『DIAMOND ハーバード・ビジネス・レビュー』(DHBR)の最新2022年7月号は「顧客体験を変える」です。コロナ禍が長期化し、消費者の考え方や行動に変化が生じています。一方、テクノロジー化が加速しているいま、顧客体験を見直すタイミングが訪れています。

顧客の変化をとらえ
個客の成功をデザインする

 今号の特集は「顧客体験を変える」です。コロナ禍の長期化とデジタル化の加速に伴い、顧客体験を見直すタイミングが訪れています。

 第1論文「顧客とともに顧客の『なりたい自分』を実現する」の筆者陣には、B.ジョセフ・パイン2世とジェームズ H.ギルモアが名を連ねます。両者は1999年に「経験経済」を提唱しました。

 企業(および経済)の生み出す付加価値は、(1)コモディティ販売から、(2)製品製造へ、そして(3)サービス提供、(4)体験の演出へと、その段階が上がるにつれて高まることを指摘したのです。

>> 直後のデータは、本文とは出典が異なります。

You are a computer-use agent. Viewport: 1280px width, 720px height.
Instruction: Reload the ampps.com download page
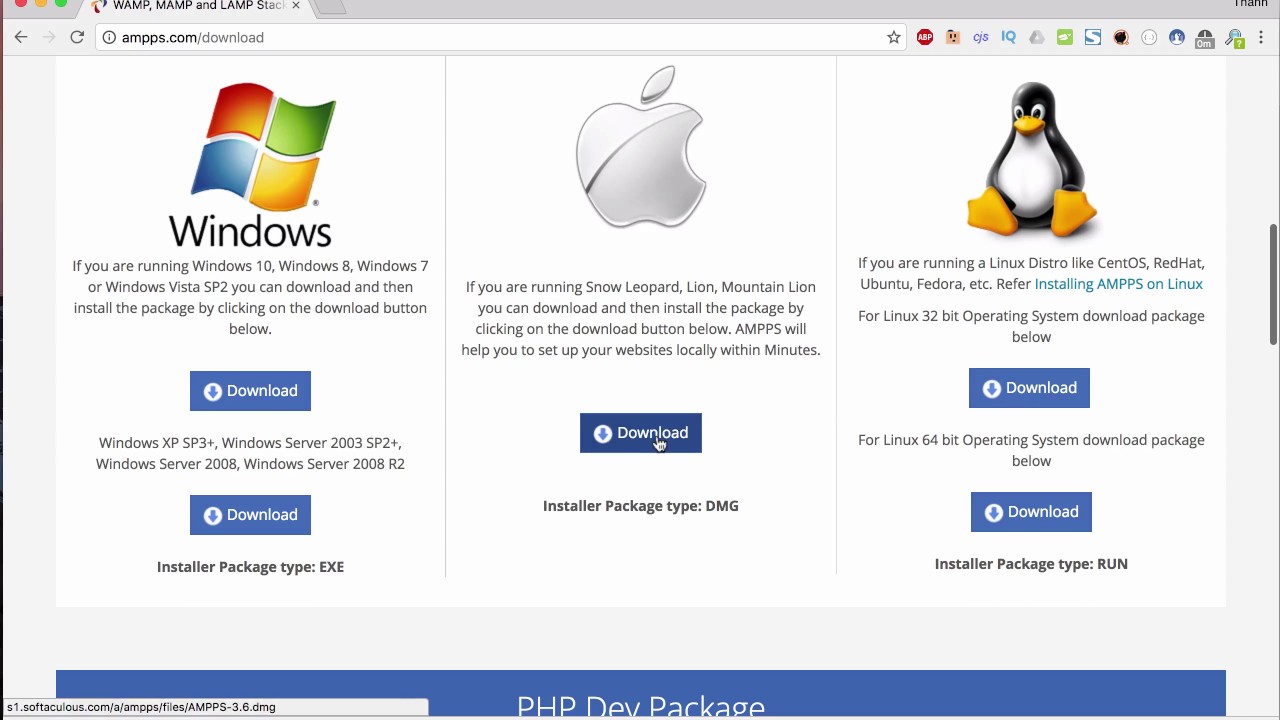[77, 37]
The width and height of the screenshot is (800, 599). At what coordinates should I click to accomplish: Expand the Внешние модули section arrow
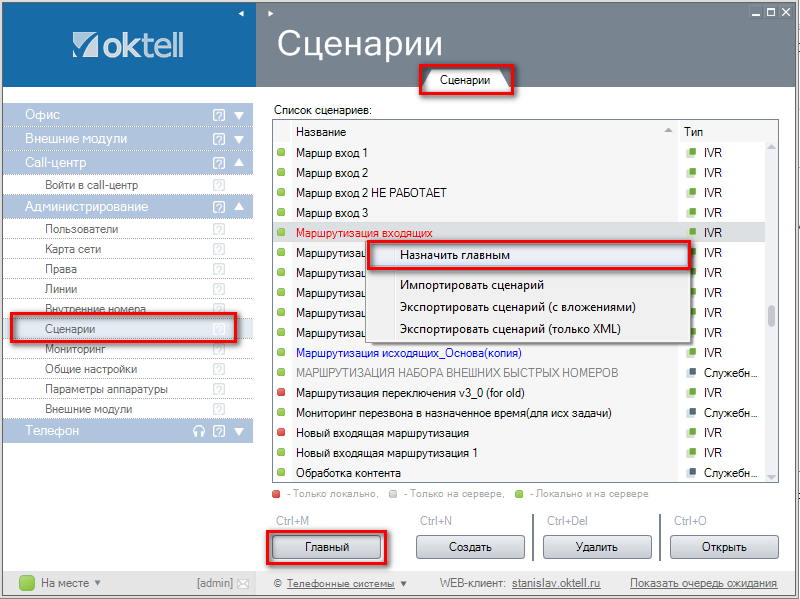(239, 139)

 しかしながら、そのサービスや体験すらもコモディティ化の波が押し寄せています。筆者らはそこで「顧客の成功に焦点を当てよ」と述べます。顧客がなりたい自分を実現するように、顧客体験をカスタマイズする。

 それが最終段階である(5)「トランスフォーメーション」(変革)です。企業のゴールは顧客の成功にあり、その変革を支援するため顧客体験をデザインし直す時なのです。

 第2論文は「顧客体験はAIの力で進化する」です。AI(人工知能)を用いた顧客体験のパーソナライゼーションは、あらゆる業界で企業戦略の中核に置かれています。

 これまでは、大量のデータを取得・分析する能力を持つ大手テック企業に話が限られてきましたが、これからは違います。AIを顧客体験に活かす事例から、企業が顧客体験を進化させる方法をお伝えします。

 第3論文は「D2Cブランドが成長し続けるための4つの原則」です。消費者と直接取引する「D2C」は、マーケティングの定説を覆した革新的なビジネスモデルだと喝采を浴びました。

 しかし、そのモデルにも綻びが生じています。ハーバード・ビジネス・スクールのV. カストゥーリ・ランガン教授ら、マーケティング界の重鎮がD2Cのモデルを考察し、その限界への処方箋を述べます。

 第4論文は、マッキンゼー・アンド・カンパニー・ジャパンのパートナーらによる「日本企業のビジネスモデルを顧客起点に転換する方法」です。コロナ禍の長期化により、消費者の考え方や行動が大きく変化しました。

 そのような中で成功しているのは、積極的なオンラインとオフラインの融合(OMO)に取り組み、顧客起点で事業を展開している企業です。顧客起点にビジネスを変えるとはどのようなことか。日本企業が変革するための戦略を伝えます。

 第5論文は、ベイン・アンド・カンパニーの筆者陣による「ネット・プロモーター3.0」です。「我が社は顧客起点で考えているのだ」といくら訴えても、何らかの指標がなければ、外部の理解を得るのは困難です。

 そこで顧客ロイヤルティの測定指標「NPS」(ネット・プロモーター・スコア)を提唱したフレッド・ライクヘルドらが、その弱点を補い、財務視点を取り入れた新たな指標を提案します。HBRの代表論文に贈られる、マッキンゼー賞最終候補作(2021年)となった名論文です。

 6本目は、長谷川敦レゴジャパン代表へのインタビュー記事「理想のレゴ体験は子どもを育み、ビジネスにも成長をもたらす」です。

 レゴには大切にする価値があります。それが「Learning through Play」(遊びを通じた学び)です。子どもの年齢に応じた正しいカスタマージャーニーを提供することで、レゴはその価値を浸透させて子どもの成長に寄与します。時代に応じて顧客体験を変えながらも、レゴは変わらない価値を追求しています。

 このように、組織やチームが顧客の変化をとらえ、「個客」の成功をデザインし、その意志をもって顧客体験を変える時です。

 ぜひ今号がビジネス変革のヒントになれば幸いです。